Literature review on DNA methylation mapping of historical DNA (hDNA), collected from museum specimens. Prepping for SIFP proposal to work with Andrea Quattrini at the Smithsonian NMNH.
What is hDNA?
Raxworthy and Smith (2021) define historical DNA (hDNA) as “the DNA fortuitously contained in the tissues of traditional voucher specimens that are stored in museums and herbaria,” usually <200 years old. Importantly, this is distinguished from ancient DNA (aDNA), which is “DNA recovered from organic material (e.g., bone, plant matter, environmental samples, and subfossils) that is preserved under natural conditions” and is often much older, more degraded, and lower quantity than hDNA. It is also distinguished from tissues collected expressly as DNA samples (and their extracts), which Raxworthy and Smith term “modern DNA.”

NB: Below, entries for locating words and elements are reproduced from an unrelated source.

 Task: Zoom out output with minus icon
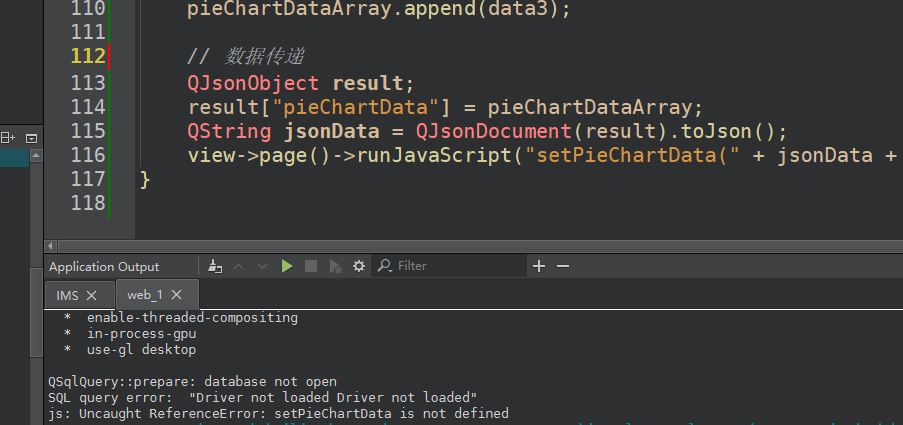tap(563, 266)
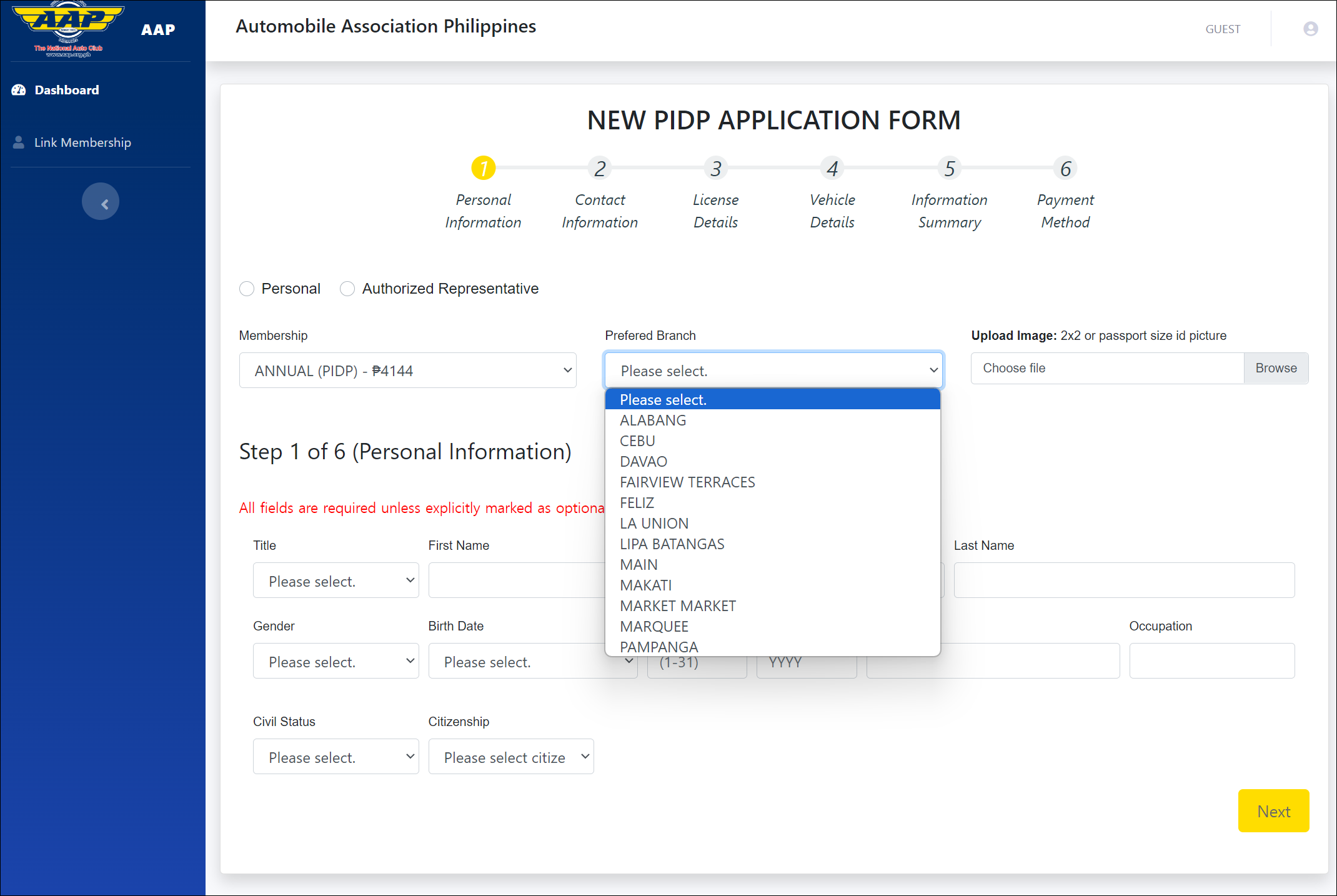Viewport: 1337px width, 896px height.
Task: Click Browse to upload an image
Action: click(1275, 368)
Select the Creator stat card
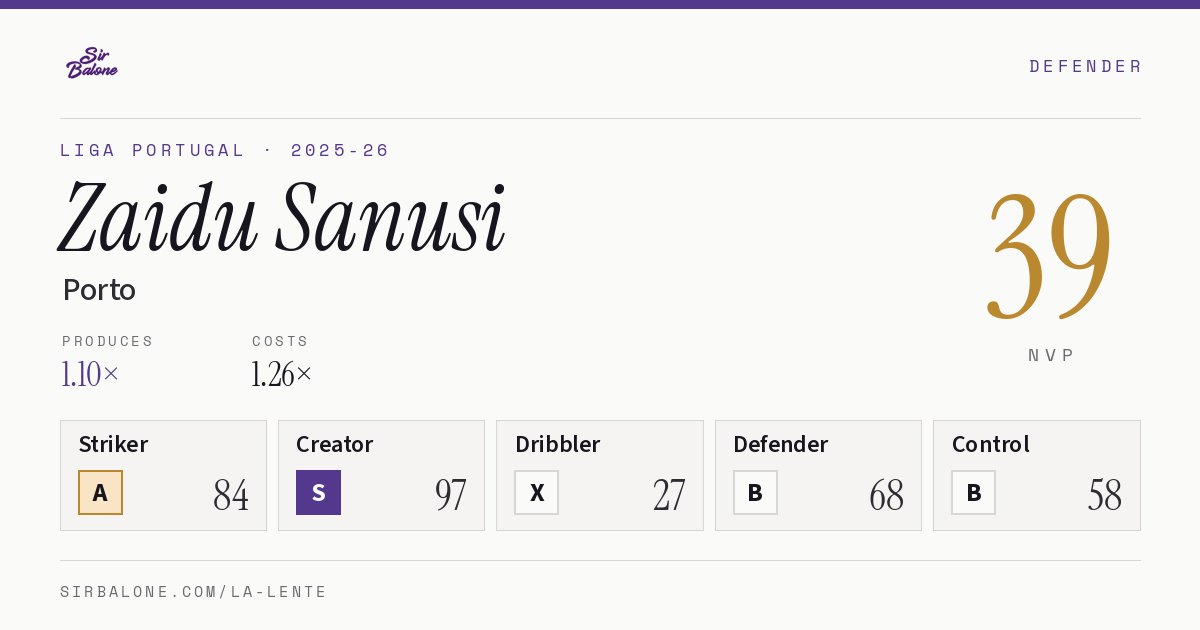Viewport: 1200px width, 630px height. point(381,475)
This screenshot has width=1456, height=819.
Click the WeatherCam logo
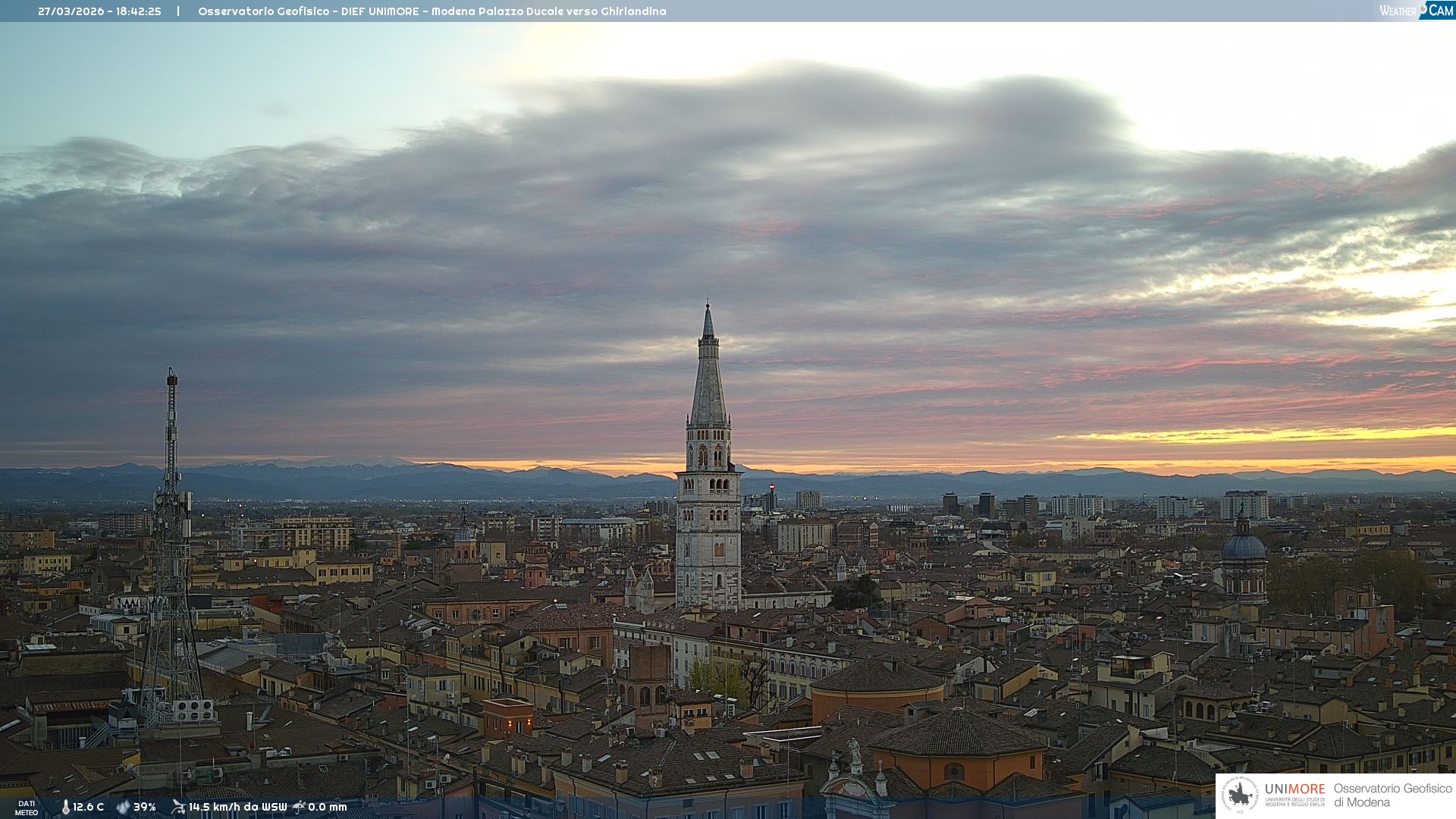click(1416, 11)
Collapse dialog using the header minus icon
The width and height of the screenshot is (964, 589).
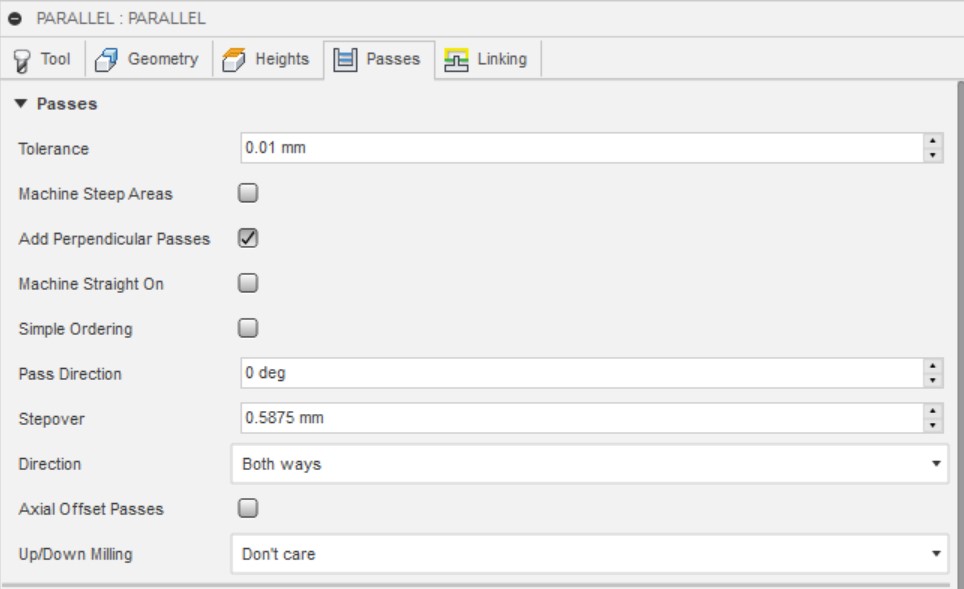tap(17, 17)
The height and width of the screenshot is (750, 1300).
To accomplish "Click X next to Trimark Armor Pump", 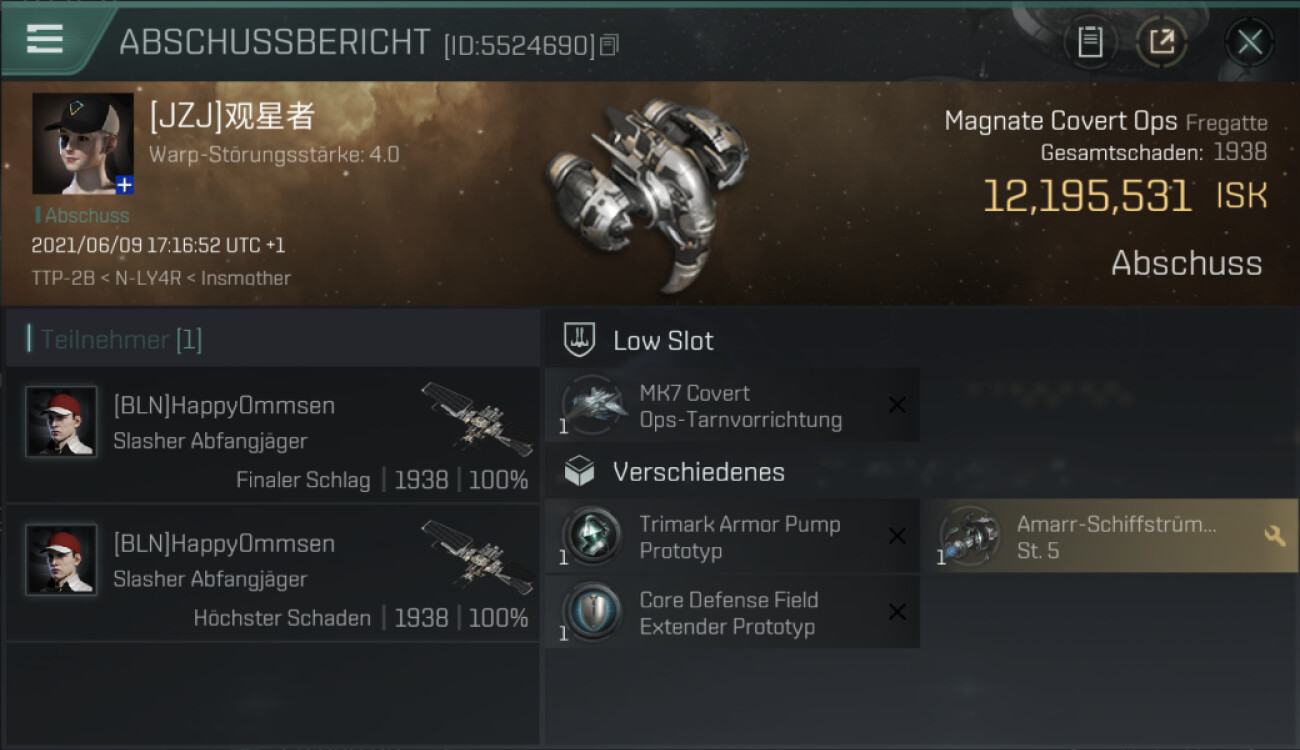I will click(897, 536).
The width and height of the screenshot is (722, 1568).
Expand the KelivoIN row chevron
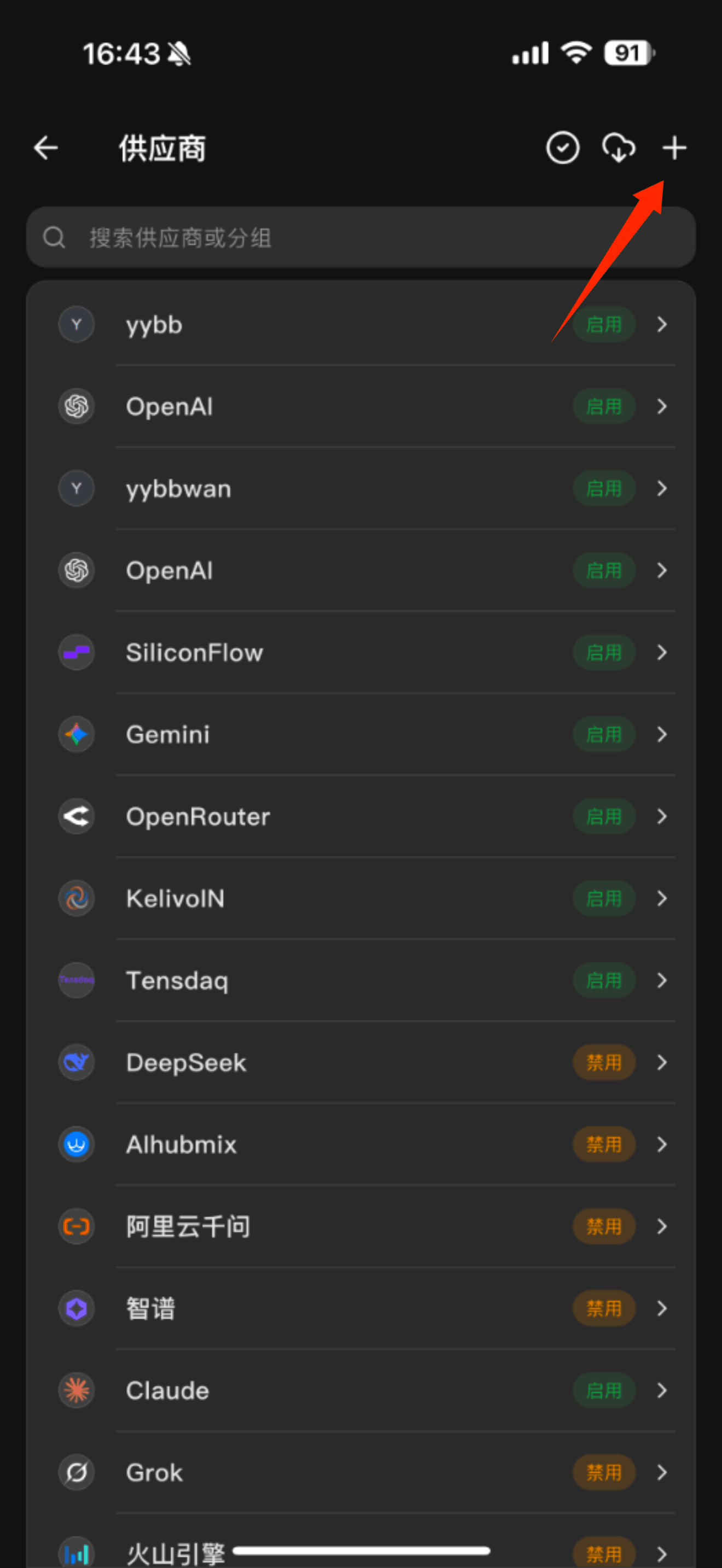click(662, 898)
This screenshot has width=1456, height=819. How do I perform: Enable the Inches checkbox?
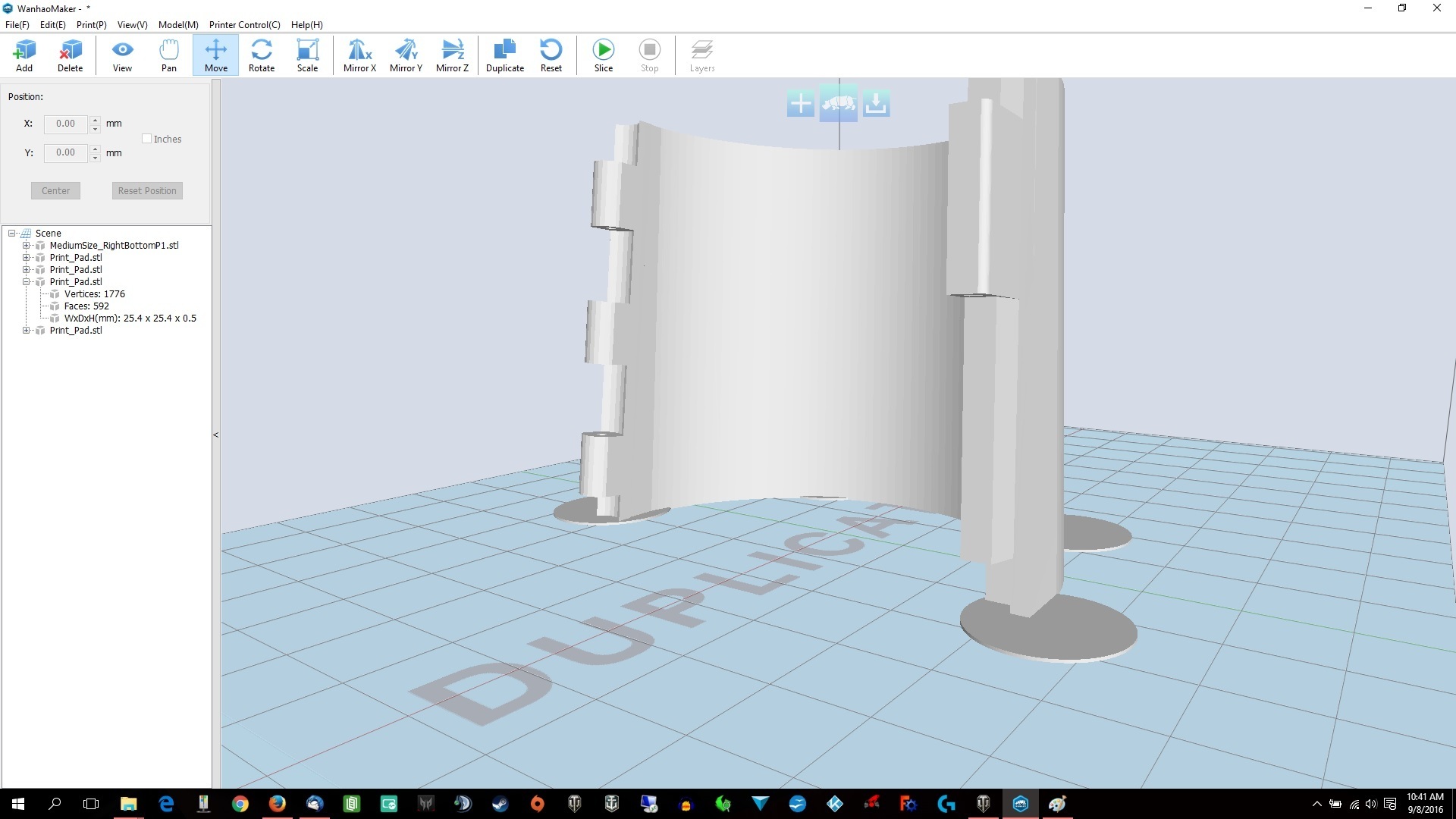(147, 139)
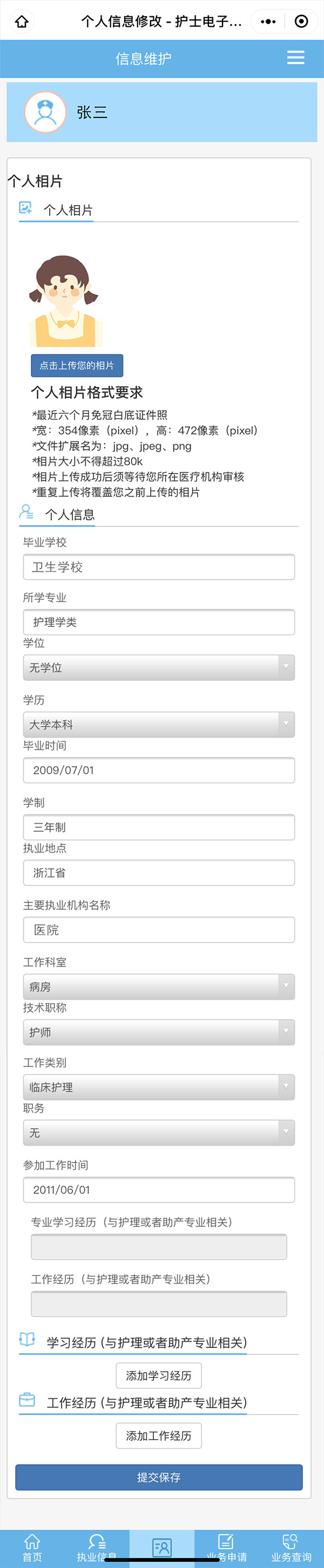The width and height of the screenshot is (324, 1568).
Task: Open the 学历 dropdown showing 大学本科
Action: coord(158,724)
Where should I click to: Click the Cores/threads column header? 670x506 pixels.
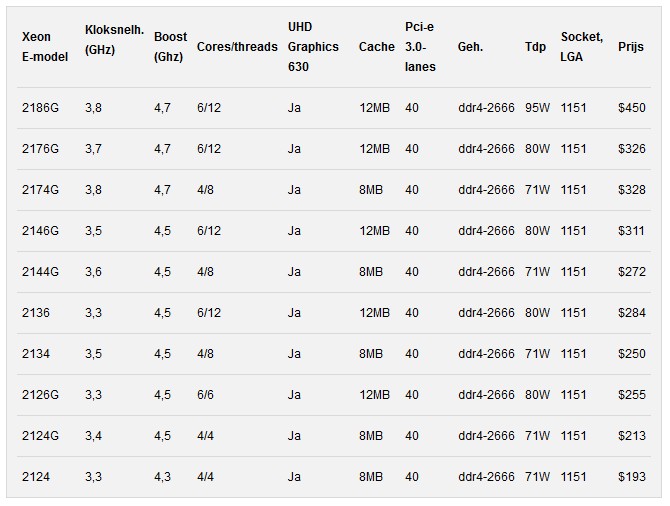237,47
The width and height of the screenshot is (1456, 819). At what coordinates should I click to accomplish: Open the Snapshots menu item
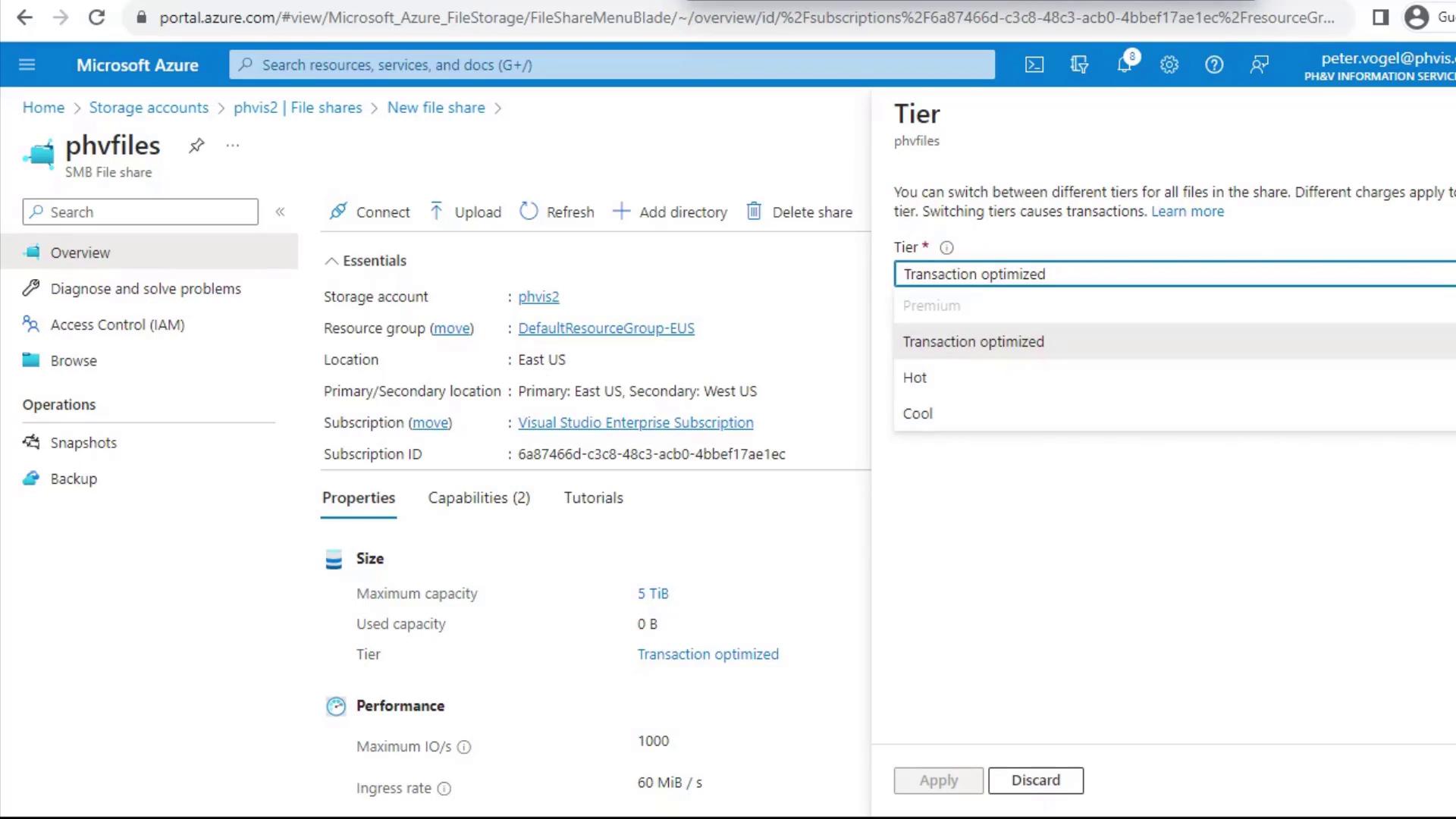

For the purposes of this proposal, hDNA would potentially be collected from dried and liquid-stored coral specimens, preferably those collected ≥100 year ago. This age preference has two reasonings. First, beginning in the early 1900s many museum specimens were “fixed” (preserved as fluid voucher specimens) in formalin, a formaldehyde solution, which we now know presents many complications for DNA work. Second, for this project the value of museum archives lies in their collections of specimens that predate the serious impacts of anthropogenic climate change and environmental disturbance. Older specimens will yield epigenomes more useful for comparison to those of modern counterparts.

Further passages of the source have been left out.